The discussion on the exercise of parenthood and gender and sexual dissidences is relevant for reflections and practices in occupational therapy, as it directly impacts the everyday lives of many families. However, Latin American academic production on the parenthood of lesbians, gays, bisexuals, transgender and travesti 1 persons, queers, intersex persons, asexuals, pansexuals, non-binary persons, and other identity categories (LGBTQIA+)2 remains limited (Morrison et al., 2024).

In this context, this study reflects on the contributions of occupational therapy to promoting the rights of LGBTQIA+ families, considering the challenges imposed by normative and cultural barriers. The reflection is organized around the historical and cultural construction of families, the exercise of LGBTQIA+ parenthood, the process of ensuring social rights, and the academic production addressing parenthood in the field of occupational therapy and the possibilities for professional action.
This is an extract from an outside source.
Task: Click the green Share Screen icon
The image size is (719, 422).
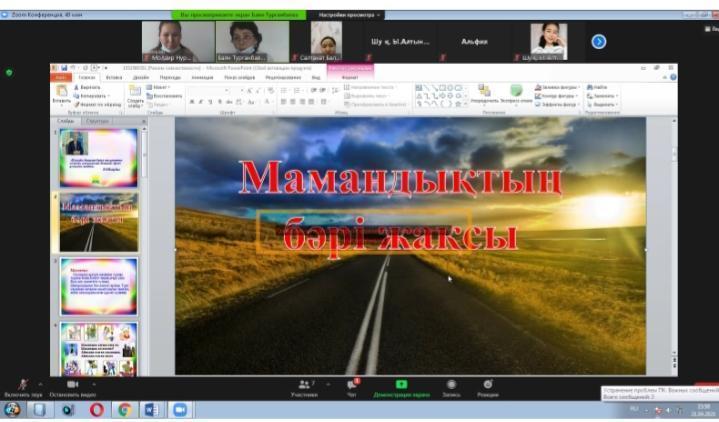Action: pos(402,384)
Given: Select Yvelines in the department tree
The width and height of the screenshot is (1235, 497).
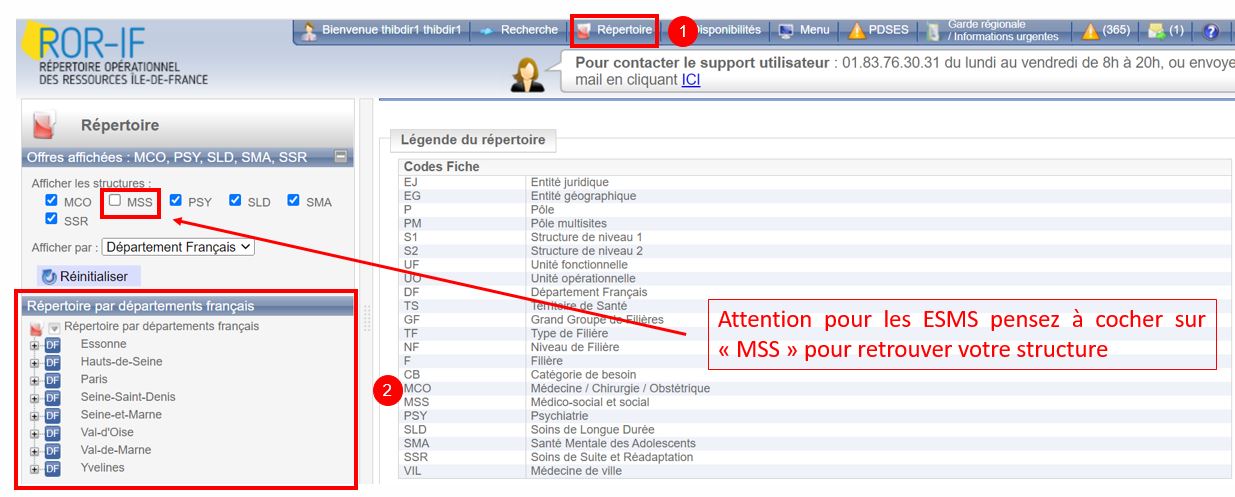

Family: a Historical and Cultural Construction

The family, often conceived as a “natural and universal” institution, is in fact a historical and cultural construction whose forms and meanings change over time (Zambrano, 2006). Historically, the definition of family has been shaped by sociocultural, political, and economic factors, such as the consolidation of the nuclear family in modernity, especially in Western societies, linked to heterosexual normativity and to the interests of the State in regulating private life (Foucault, 1977; Donzelot, 1986).

The configurations and dynamics of family functioning, especially in colonized countries, result from the coexistence of different ethnic groups, the centuries-long introduction and maintenance of slavery, migratory and refugee flows, and intense internal mobility within territories. These factors, among others, contributed to the formation of complex and hierarchical societies, organized according to legal, ethnic, and socioeconomic criteria.

In this context, Federici (2017) points out that the consolidation of the nuclear family is intrinsically linked to the transition to capitalism, since this model ensured control over social reproduction and the perpetuation of the labor force. In the colonial context, the regulation of the family not only disciplined corporalities and subjectivities but also reinforced the social hierarchies imposed by colonization, becoming a fundamental instrument for maintaining the economic and political order.

The Catholic Church, in alliance with the State, was central in consolidating the family as a pillar of social and economic organization in the colonial system, standardizing monogamous marriage as the ideal model, regulating kinship relations, and ensuring the transmission of property within a patriarchal structure (Federici, 2017). However, even with the imposition of a normative model, families have historically been configured in different ways, highlighting a mismatch between institutional norms and lived reality (Scott, 2022).

Although there is a tendency to associate the plurality of family arrangements with contemporary families, consensual unions, the generation of children outside of marriage, the recurrence of single-parent families, as well as homoaffective relationships, were already part of the everyday lives of part of the Latin American population since the colonial period. Thus, family and household organization have always been plural, and relations of affection, solidarity, and coexistence have also been significant in the lived experience of family life (Scott, 2022).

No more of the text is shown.